> _What the task asks_
The lines from the one with "Uncheck GSSAPI/SSPI authentication" through the last line below are to be copied exactly; no other lines are to be returned.

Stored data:
----

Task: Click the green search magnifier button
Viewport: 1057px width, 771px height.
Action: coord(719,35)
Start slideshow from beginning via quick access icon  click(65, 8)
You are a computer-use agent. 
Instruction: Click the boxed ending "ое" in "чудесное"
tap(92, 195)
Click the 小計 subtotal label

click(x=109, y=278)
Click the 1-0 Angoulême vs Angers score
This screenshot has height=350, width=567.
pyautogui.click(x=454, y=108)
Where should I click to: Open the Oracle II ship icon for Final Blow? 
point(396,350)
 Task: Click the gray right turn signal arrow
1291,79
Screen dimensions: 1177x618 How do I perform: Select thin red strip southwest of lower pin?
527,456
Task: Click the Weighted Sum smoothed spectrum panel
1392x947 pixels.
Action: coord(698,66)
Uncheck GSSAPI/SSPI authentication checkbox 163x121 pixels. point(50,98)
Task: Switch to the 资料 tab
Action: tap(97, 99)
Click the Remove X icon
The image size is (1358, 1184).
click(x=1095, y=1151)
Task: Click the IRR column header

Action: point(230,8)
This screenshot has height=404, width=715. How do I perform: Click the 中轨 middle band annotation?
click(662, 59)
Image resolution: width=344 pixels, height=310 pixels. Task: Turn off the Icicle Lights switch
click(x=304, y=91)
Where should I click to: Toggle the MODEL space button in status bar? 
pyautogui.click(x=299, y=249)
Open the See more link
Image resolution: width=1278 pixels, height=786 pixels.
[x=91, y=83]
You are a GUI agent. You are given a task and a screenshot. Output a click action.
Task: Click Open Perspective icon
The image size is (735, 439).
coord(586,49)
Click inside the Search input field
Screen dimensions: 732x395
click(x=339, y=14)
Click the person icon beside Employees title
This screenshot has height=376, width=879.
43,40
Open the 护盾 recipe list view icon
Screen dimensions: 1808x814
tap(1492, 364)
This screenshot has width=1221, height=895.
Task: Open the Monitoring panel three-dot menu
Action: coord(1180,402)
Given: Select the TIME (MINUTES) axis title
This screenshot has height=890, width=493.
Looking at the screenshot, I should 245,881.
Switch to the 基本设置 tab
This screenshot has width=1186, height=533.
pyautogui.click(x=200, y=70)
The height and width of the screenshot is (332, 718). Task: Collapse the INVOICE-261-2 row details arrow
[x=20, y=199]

----

> _Response box_
Uncheck GSSAPI/SSPI authentication checkbox 163x121 pixels. point(50,98)
Task: Switch to the 资料 tab
Action: tap(97, 99)
Click the Remove X icon
The image size is (1358, 1184).
click(x=1095, y=1151)
Task: Click the IRR column header

Action: point(230,8)
This screenshot has height=404, width=715. How do I perform: Click the 中轨 middle band annotation?
click(662, 59)
Image resolution: width=344 pixels, height=310 pixels. Task: Turn off the Icicle Lights switch
click(x=304, y=91)
Where should I click to: Toggle the MODEL space button in status bar? 
pyautogui.click(x=299, y=249)
Open the See more link
Image resolution: width=1278 pixels, height=786 pixels.
[x=91, y=83]
You are a GUI agent. You are given a task and a screenshot. Output a click action.
Task: Click Open Perspective icon
The image size is (735, 439).
coord(586,49)
Click inside the Search input field
Screen dimensions: 732x395
click(x=339, y=14)
Click the person icon beside Employees title
This screenshot has height=376, width=879.
43,40
Open the 护盾 recipe list view icon
Screen dimensions: 1808x814
tap(1492, 364)
This screenshot has width=1221, height=895.
Task: Open the Monitoring panel three-dot menu
Action: coord(1180,402)
Given: Select the TIME (MINUTES) axis title
This screenshot has height=890, width=493.
Looking at the screenshot, I should 245,881.
Switch to the 基本设置 tab
This screenshot has width=1186, height=533.
pyautogui.click(x=200, y=70)
The height and width of the screenshot is (332, 718). Task: Collapse the INVOICE-261-2 row details arrow
[x=20, y=199]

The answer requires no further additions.